__GIVEN TEXT__

________________

Offline: Life After Live Stream with Pyroscythe

Graphic by Ailani Wong

Launched in 2011 and later purchased by Amazon in 2014, Twitch has become a popular streaming platform for people of all sorts of mediums. While some people stream to showcase their art and others their talk show skills, personalities like Jack Woodward are springing forward to throw their love of video games and charming energy into the mix. Jack, a Minecraft and Valorant variety streamer, sets the stage in his bedroom in Melbourne, Australia, where he takes on the persona of Pyroscythe. Woodward has curated a community based on friendship, communication, and a touch of unhinged (but charming) chaos that is bound to have space for newcomers of all sorts. As a long-time friend, I was given the opportunity to talk with Jack and ask him some questions that explore his career, identity, and what it means to be an up-and-coming streamer on Twitch.

Bucky Wolfe: For those who don’t know, who are you? Tell me about you who are both on and off camera and what inspired you to start streaming.

Official Pyroscythe illustration by strawbeeart

Photo of Jack Woodward (Pyroscythe)

Jack Woodward: When people first meet me, it’s Pyroscythe, then they cut it down to Pyro, then it’s just Jack. I’m a Twitch streamer and a general content creator attempting to branch out. Most of my content comes from live interactions with viewers who come by five to six nights a week for three or more hours, and we chat about what’s going on in our lives, what’s going on in the world, and whatever’s going on on-screen. The games I play are mostly supplementary content to the main content which is, well, me: my conversations and my ability to include people in the community. That’s what I get up to online, but offline I am so busy. I’m a full-time university student, studying international politics! I have a job at a grocery store to get some extra money on the side, and I’m in a relationship as well. It's a very busy life.

BW: According to Twitch.tv’s Partners FAQ, there are over 2 million active broadcasters. In such a saturated environment, what sets you apart?

JW: I think what sets me apart is a combination of things. Since the start of my streaming career, I’ve made it my goal to build a community that I can transfer to other mediums. I made it my primary goal to spot certain new people I know will interact well. I’ll even try to befriend them outside of the stream and try to bring them back in to introduce them further. In that regard, one thing that sets me apart is my personality. I like to think that when I go live I have an upped version of myself. Essentially, I capitalize on the Australian elements of my personality- I’m very abrasive but endearingly. I usually like to include people by insulting everyone equally and people seem to like that. They tend to like the banter and the emotion. They feel like I’m talking to and focusing on them when I insult them, I think? I’m not sure- I can’t get into the mind, that’s how the subjective nature of consciousness works. I’m pretty sure that’s how they would feel. Hopefully. That’s my goal at least.

BW: So, you’ve been in the game for about two years now. What did you expect going in and what’s the reality of it all?

________________

__DATASET EXCERPTS__
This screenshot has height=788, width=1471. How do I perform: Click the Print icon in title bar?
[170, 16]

________________

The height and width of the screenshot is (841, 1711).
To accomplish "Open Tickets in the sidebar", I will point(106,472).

________________

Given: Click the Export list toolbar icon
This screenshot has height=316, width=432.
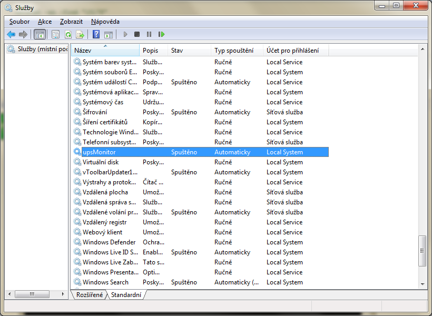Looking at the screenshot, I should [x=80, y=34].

________________

Copy word for word the passage of the Pyroscythe interview above that begins with the words "Photo of Jack" and ends with the words "very busy life.".

__ANSWER BELOW__
Photo of Jack Woodward (Pyroscythe)

Jack Woodward: When people first meet me, it’s Pyroscythe, then they cut it down to Pyro, then it’s just Jack. I’m a Twitch streamer and a general content creator attempting to branch out. Most of my content comes from live interactions with viewers who come by five to six nights a week for three or more hours, and we chat about what’s going on in our lives, what’s going on in the world, and whatever’s going on on-screen. The games I play are mostly supplementary content to the main content which is, well, me: my conversations and my ability to include people in the community. That’s what I get up to online, but offline I am so busy. I’m a full-time university student, studying international politics! I have a job at a grocery store to get some extra money on the side, and I’m in a relationship as well. It's a very busy life.